=== Section Start ===

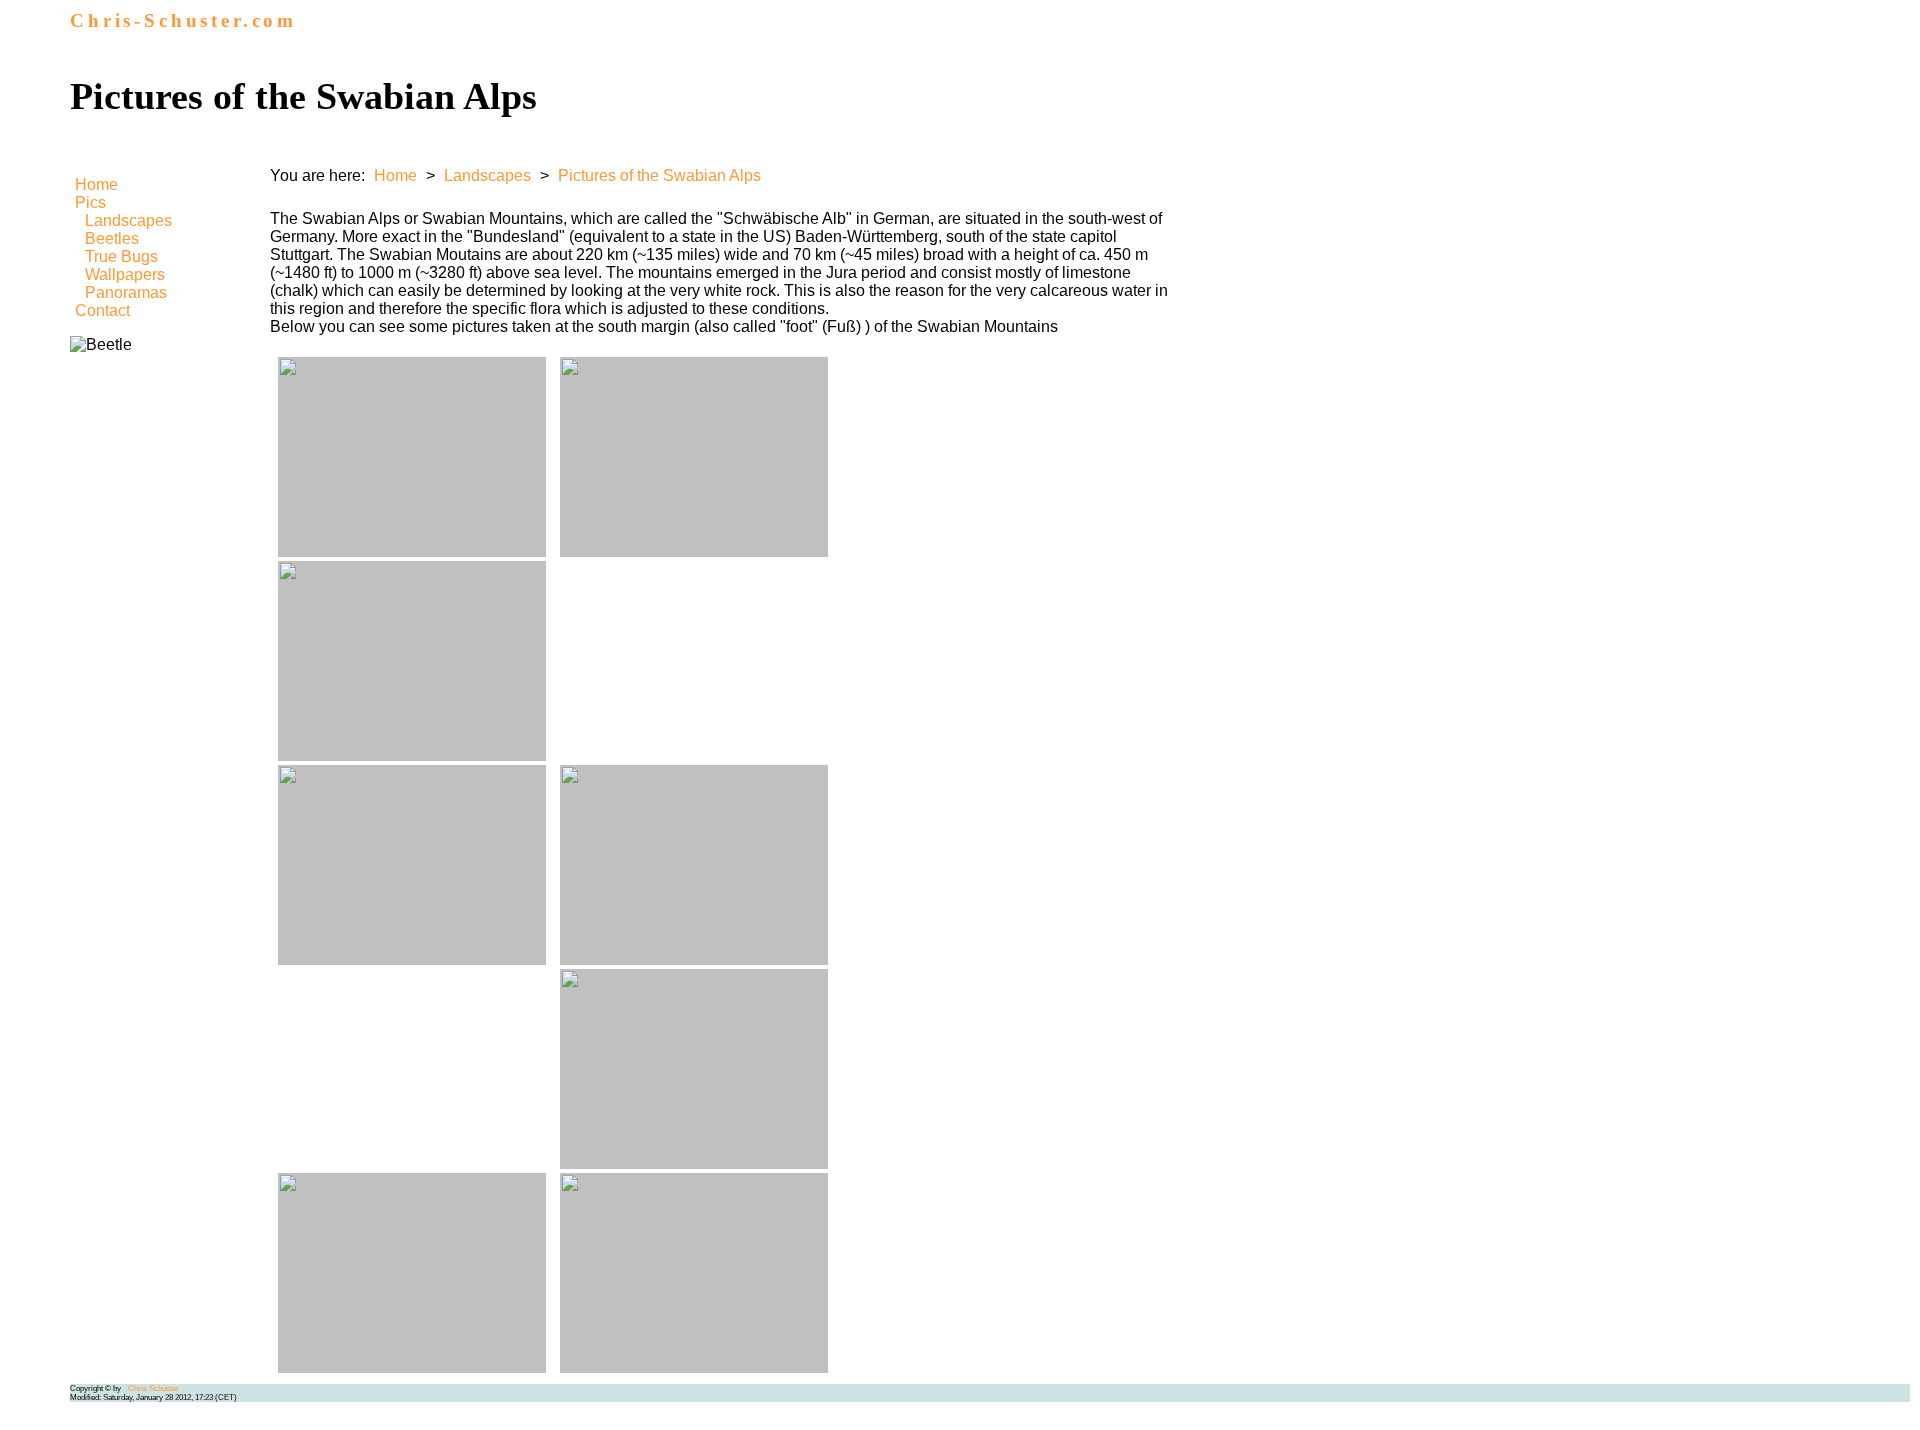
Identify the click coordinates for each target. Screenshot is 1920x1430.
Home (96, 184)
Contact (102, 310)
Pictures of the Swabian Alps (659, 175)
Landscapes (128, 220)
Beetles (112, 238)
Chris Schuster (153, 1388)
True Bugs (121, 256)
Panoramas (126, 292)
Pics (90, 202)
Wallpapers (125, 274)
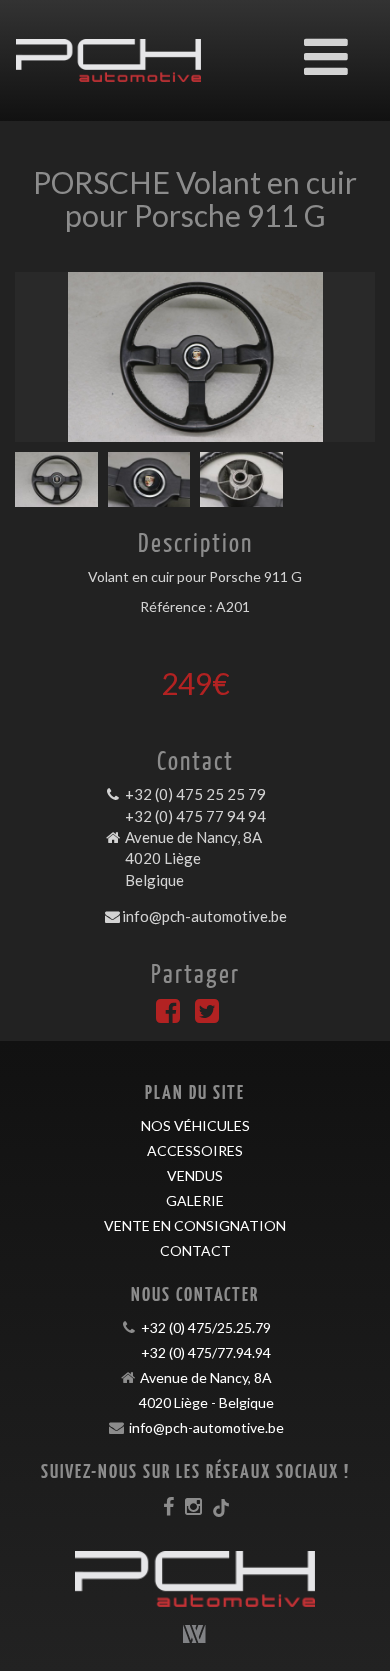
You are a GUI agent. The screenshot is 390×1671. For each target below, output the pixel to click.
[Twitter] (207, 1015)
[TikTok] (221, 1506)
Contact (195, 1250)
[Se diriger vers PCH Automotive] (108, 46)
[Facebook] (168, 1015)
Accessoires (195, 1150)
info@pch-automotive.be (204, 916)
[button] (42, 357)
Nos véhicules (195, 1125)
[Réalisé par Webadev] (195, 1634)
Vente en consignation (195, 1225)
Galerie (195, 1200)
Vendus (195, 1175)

=== Section End ===
=== Section Start ===

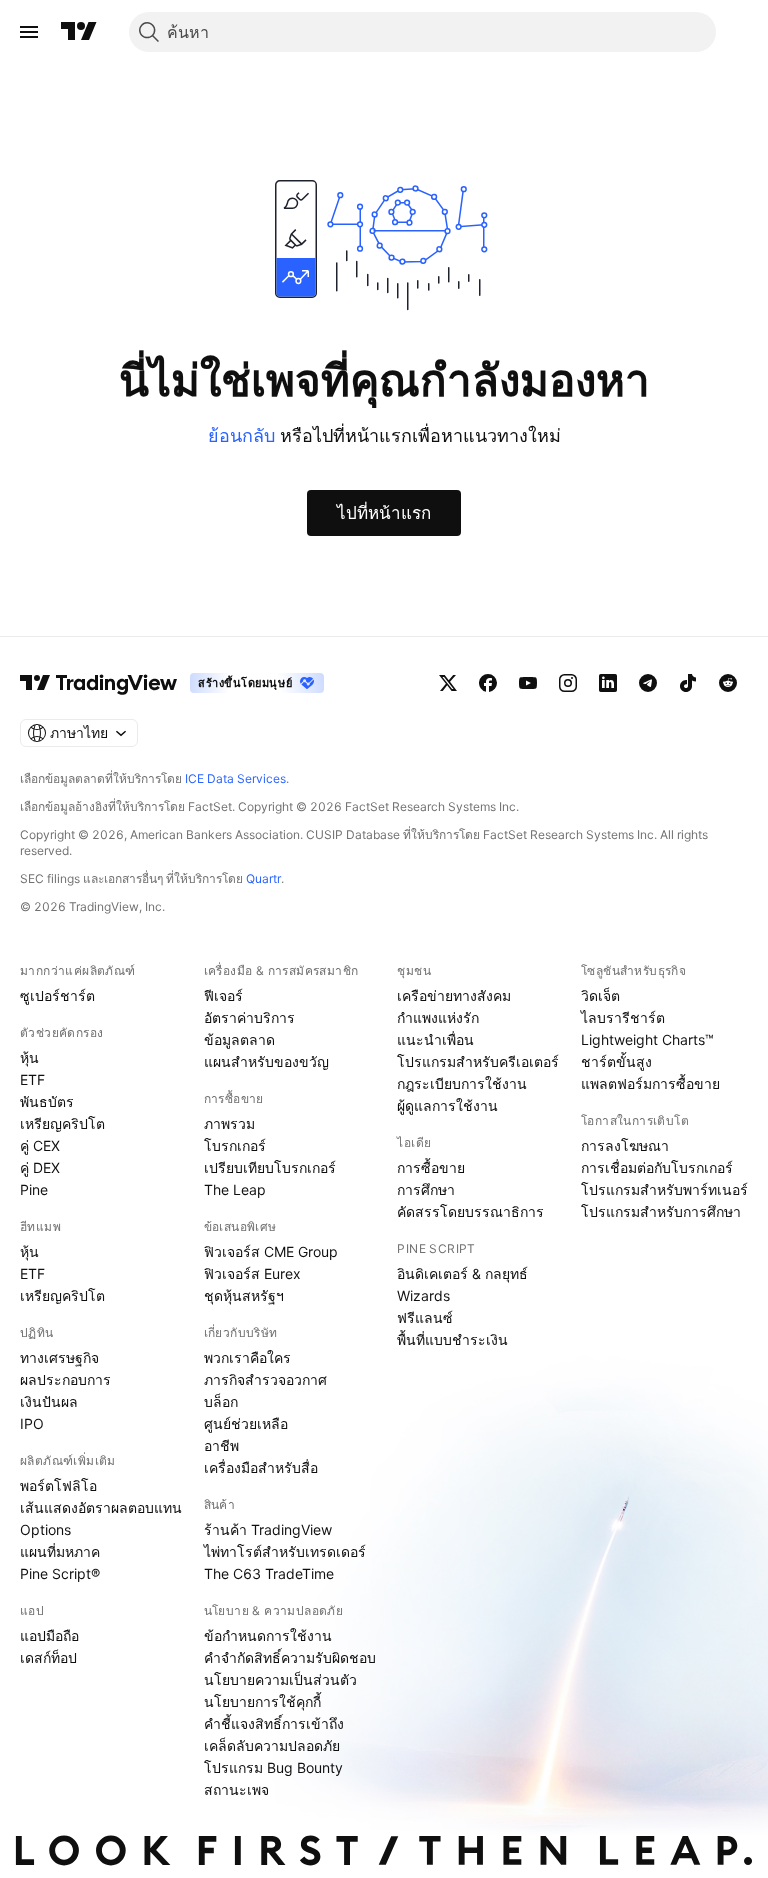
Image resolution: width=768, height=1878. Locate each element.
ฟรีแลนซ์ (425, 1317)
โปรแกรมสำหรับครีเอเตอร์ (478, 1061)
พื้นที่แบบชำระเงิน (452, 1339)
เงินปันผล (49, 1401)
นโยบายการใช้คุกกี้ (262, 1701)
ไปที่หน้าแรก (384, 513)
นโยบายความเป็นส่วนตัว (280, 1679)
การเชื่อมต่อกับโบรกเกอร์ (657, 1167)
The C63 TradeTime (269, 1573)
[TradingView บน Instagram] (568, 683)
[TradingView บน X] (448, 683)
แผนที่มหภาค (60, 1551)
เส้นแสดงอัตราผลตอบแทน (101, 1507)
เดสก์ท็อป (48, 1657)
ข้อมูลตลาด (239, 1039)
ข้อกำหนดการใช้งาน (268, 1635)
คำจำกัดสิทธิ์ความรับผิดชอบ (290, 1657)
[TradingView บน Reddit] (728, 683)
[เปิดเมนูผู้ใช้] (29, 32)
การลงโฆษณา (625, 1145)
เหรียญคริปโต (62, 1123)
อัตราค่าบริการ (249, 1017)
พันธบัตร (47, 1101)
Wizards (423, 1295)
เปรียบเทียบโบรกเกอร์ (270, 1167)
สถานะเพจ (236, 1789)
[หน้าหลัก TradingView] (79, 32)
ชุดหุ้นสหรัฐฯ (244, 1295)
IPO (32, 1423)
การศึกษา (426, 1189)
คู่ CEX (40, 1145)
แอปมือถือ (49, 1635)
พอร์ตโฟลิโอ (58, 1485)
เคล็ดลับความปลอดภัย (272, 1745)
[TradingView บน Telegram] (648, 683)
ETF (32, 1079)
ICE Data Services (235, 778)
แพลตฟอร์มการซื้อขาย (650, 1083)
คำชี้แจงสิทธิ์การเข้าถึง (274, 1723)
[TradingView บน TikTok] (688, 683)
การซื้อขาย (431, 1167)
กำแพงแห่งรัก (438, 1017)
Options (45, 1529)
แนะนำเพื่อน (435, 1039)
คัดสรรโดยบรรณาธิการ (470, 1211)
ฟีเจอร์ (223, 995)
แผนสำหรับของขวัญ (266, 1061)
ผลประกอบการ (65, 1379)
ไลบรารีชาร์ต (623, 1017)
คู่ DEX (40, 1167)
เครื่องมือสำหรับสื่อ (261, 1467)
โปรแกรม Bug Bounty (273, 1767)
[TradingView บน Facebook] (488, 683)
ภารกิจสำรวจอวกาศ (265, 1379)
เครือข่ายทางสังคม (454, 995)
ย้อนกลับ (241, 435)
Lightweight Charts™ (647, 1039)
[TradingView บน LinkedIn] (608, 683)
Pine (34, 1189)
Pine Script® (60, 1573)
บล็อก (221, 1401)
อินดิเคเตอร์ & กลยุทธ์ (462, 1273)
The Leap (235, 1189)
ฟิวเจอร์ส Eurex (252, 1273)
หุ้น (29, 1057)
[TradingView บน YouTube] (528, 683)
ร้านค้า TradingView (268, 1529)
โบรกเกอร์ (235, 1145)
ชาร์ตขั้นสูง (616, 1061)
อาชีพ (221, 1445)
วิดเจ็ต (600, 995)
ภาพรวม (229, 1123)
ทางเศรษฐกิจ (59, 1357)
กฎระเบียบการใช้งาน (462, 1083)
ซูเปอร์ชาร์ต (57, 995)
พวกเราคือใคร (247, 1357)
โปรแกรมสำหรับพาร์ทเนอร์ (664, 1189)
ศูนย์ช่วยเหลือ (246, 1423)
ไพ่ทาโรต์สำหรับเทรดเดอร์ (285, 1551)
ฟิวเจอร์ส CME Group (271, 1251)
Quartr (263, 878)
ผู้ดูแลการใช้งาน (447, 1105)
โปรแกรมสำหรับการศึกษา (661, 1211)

=== Section End ===

| Required action |
Look above for the line that contains "เครือข่ายทางสังคม (454, 995)". Starting there, transcribe every line exactly until you have copied the line that contains "โปรแกรมสำหรับการศึกษา (661, 1211)".

| Exercise response |
เครือข่ายทางสังคม (454, 995)
ย้อนกลับ (241, 435)
Lightweight Charts™ (647, 1039)
[TradingView บน LinkedIn] (608, 683)
Pine (34, 1189)
Pine Script® (60, 1573)
บล็อก (221, 1401)
อินดิเคเตอร์ & กลยุทธ์ (462, 1273)
The Leap (235, 1189)
ฟิวเจอร์ส Eurex (252, 1273)
หุ้น (29, 1057)
[TradingView บน YouTube] (528, 683)
ร้านค้า TradingView (268, 1529)
โบรกเกอร์ (235, 1145)
ชาร์ตขั้นสูง (616, 1061)
อาชีพ (221, 1445)
วิดเจ็ต (600, 995)
ภาพรวม (229, 1123)
ทางเศรษฐกิจ (59, 1357)
กฎระเบียบการใช้งาน (462, 1083)
ซูเปอร์ชาร์ต (57, 995)
พวกเราคือใคร (247, 1357)
โปรแกรมสำหรับพาร์ทเนอร์ (664, 1189)
ศูนย์ช่วยเหลือ (246, 1423)
ไพ่ทาโรต์สำหรับเทรดเดอร์ (285, 1551)
ฟิวเจอร์ส CME Group (271, 1251)
Quartr (263, 878)
ผู้ดูแลการใช้งาน (447, 1105)
โปรแกรมสำหรับการศึกษา (661, 1211)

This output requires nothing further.